— start of TEXT PASSAGE —

Parenting Matters: Should I Record My Ex?

By Amy Little

When you’re in the midst of a parenting dispute and your ex is acting inappropriately at changeovers, you wouldn’t be the first person to be tempted to record this behaviour (either by video, audio or both). Likewise, when you know they are being inappropriate during telephone calls with the children, it may cross your mind to record these conversations. Then you’ll have proof to support what you have been saying all along and you will be able to show the court just how bad their behaviour is, right?

So what does the law say about recording others and bringing that evidence to court, and how do the family courts look upon parents who do this?

A recent case in the Federal Circuit Court of Australia dealt with this exact issue. In the matter of Coulter & Coulter (No. 2) [2019] FCCA 1290 (“Coulter”) Mr and Ms Coulter were engaged in parenting proceedings before the court concerning arrangements for their four children. The matter was heading towards a final hearing and Mr Coulter brought an application to exclude particular evidence sought to be presented by Ms Coulter. The evidence Ms Coulter wanted to present was two video recordings of changeovers and two audio recordings of telephone conversations between Mr Coulter and some of the children. All of these recordings were taken by Ms Coulter without the knowledge or consent of Mr Coulter.

The two video recordings (of changeovers) took place at Ms Coulter’s home where she set the camera up in the hallway facing the front door and hit ‘record’ before she went and opened the door to Mr Coulter. No explanation was provided by Ms Coulter as to how she recorded the two audio telephone conversations between Mr Coulter and some of the children.

— end of TEXT PASSAGE —
— start of DATASET EXTRACT —

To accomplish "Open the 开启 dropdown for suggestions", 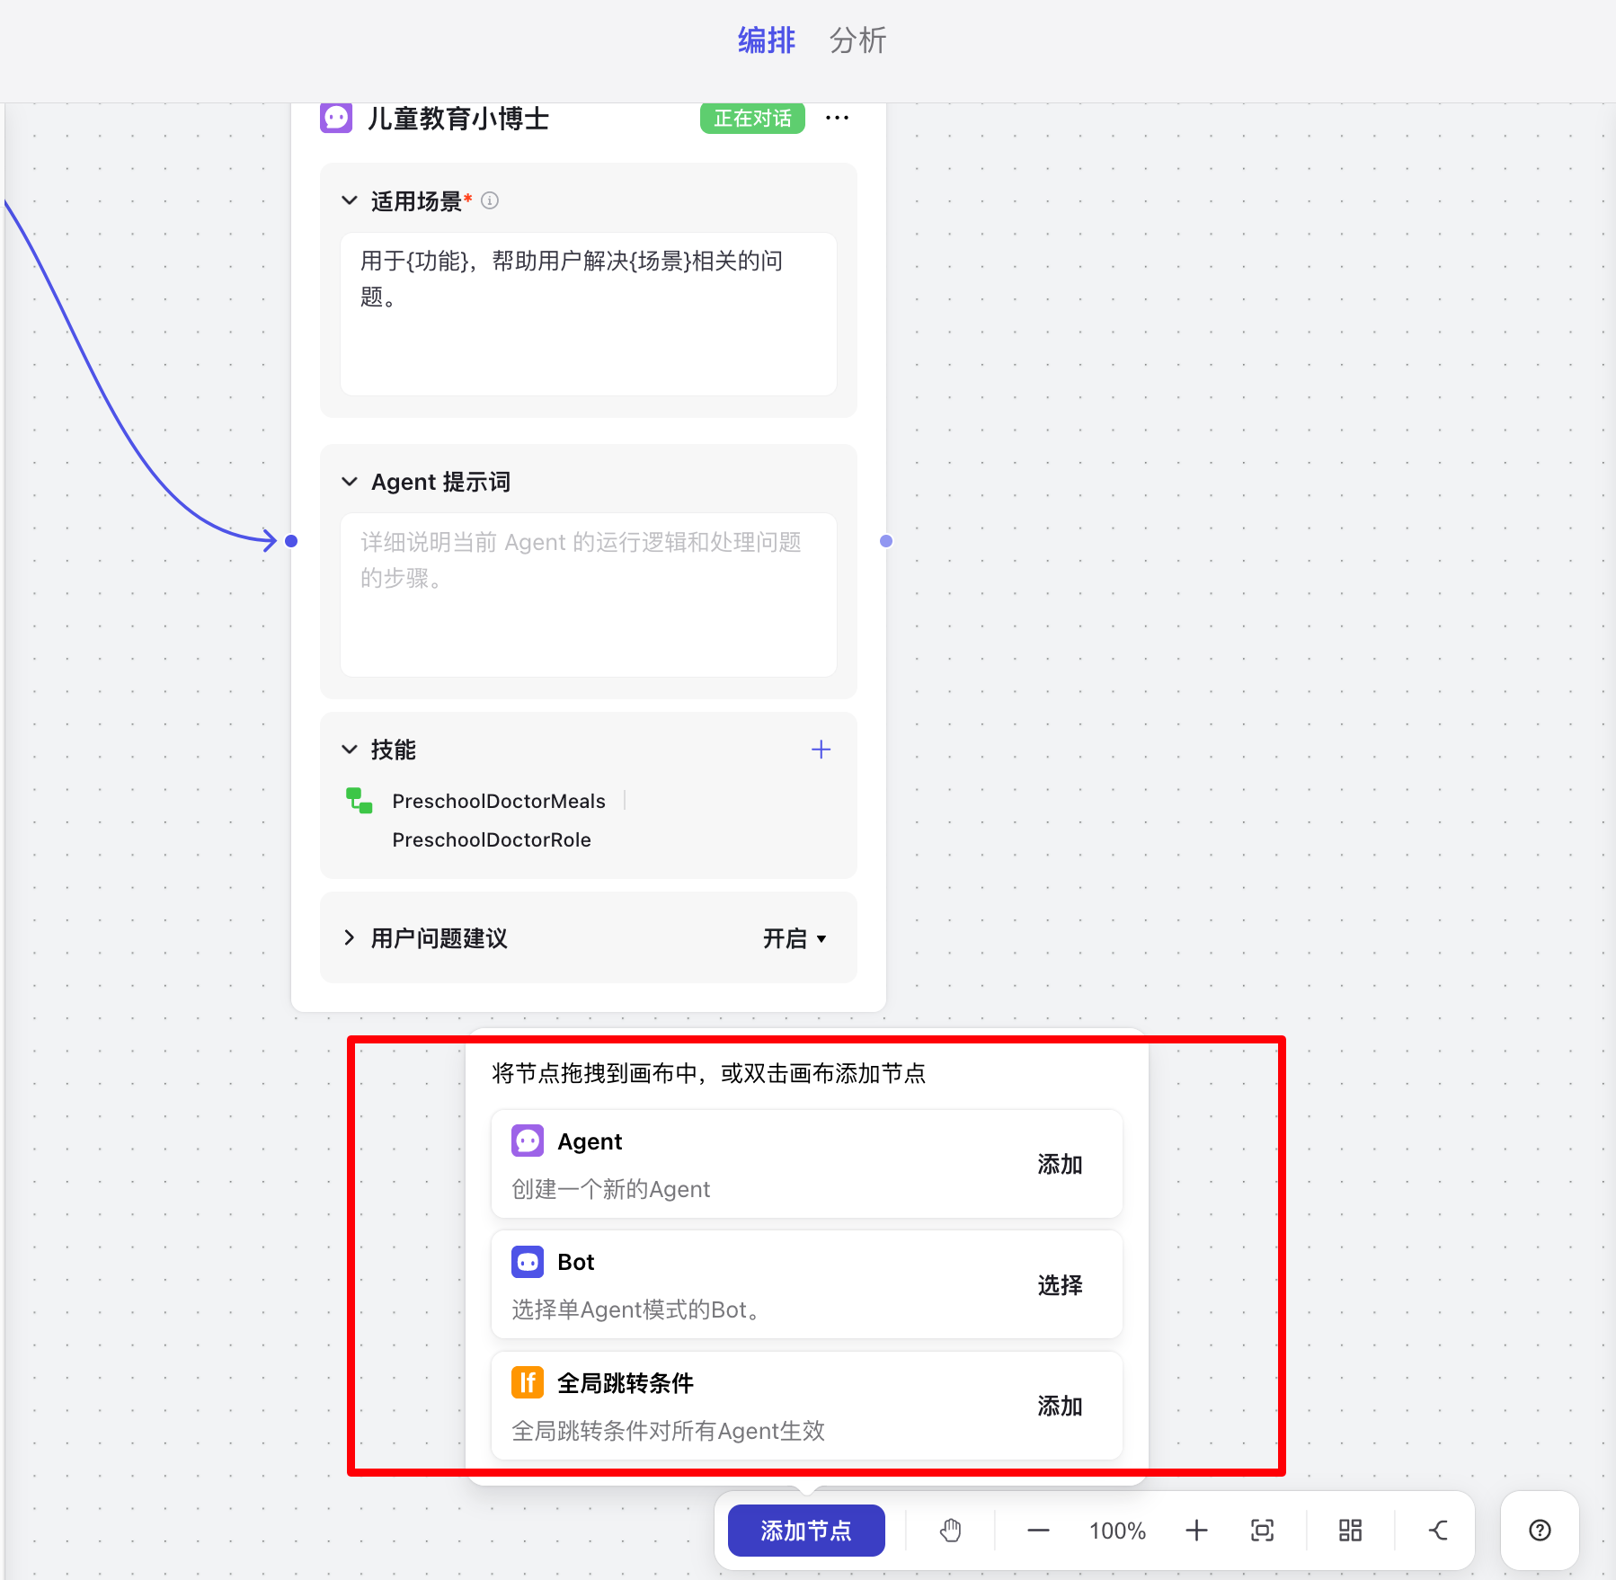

— end of DATASET EXTRACT —

PROBLEMS:
a) Answer these questions from the parenting article:
(i) Which court decided the case of Coulter & Coulter (No. 2)?
(ii) How many children were covered by the parenting proceedings in that case?
(iii) Where did Ms Coulter place the camera for the changeover recordings?
b) Reproduce word for word the stretch of the parenting article from "By Amy Little" through "who do this?".
The listing after the parenting article is separate material.

RESULTS FOR EACH TASK:
a)
(i) The Federal Circuit Court of Australia.
(ii) Four children.
(iii) In the hallway of her home, facing the front door.

b)
By Amy Little

When you’re in the midst of a parenting dispute and your ex is acting inappropriately at changeovers, you wouldn’t be the first person to be tempted to record this behaviour (either by video, audio or both). Likewise, when you know they are being inappropriate during telephone calls with the children, it may cross your mind to record these conversations. Then you’ll have proof to support what you have been saying all along and you will be able to show the court just how bad their behaviour is, right?

So what does the law say about recording others and bringing that evidence to court, and how do the family courts look upon parents who do this?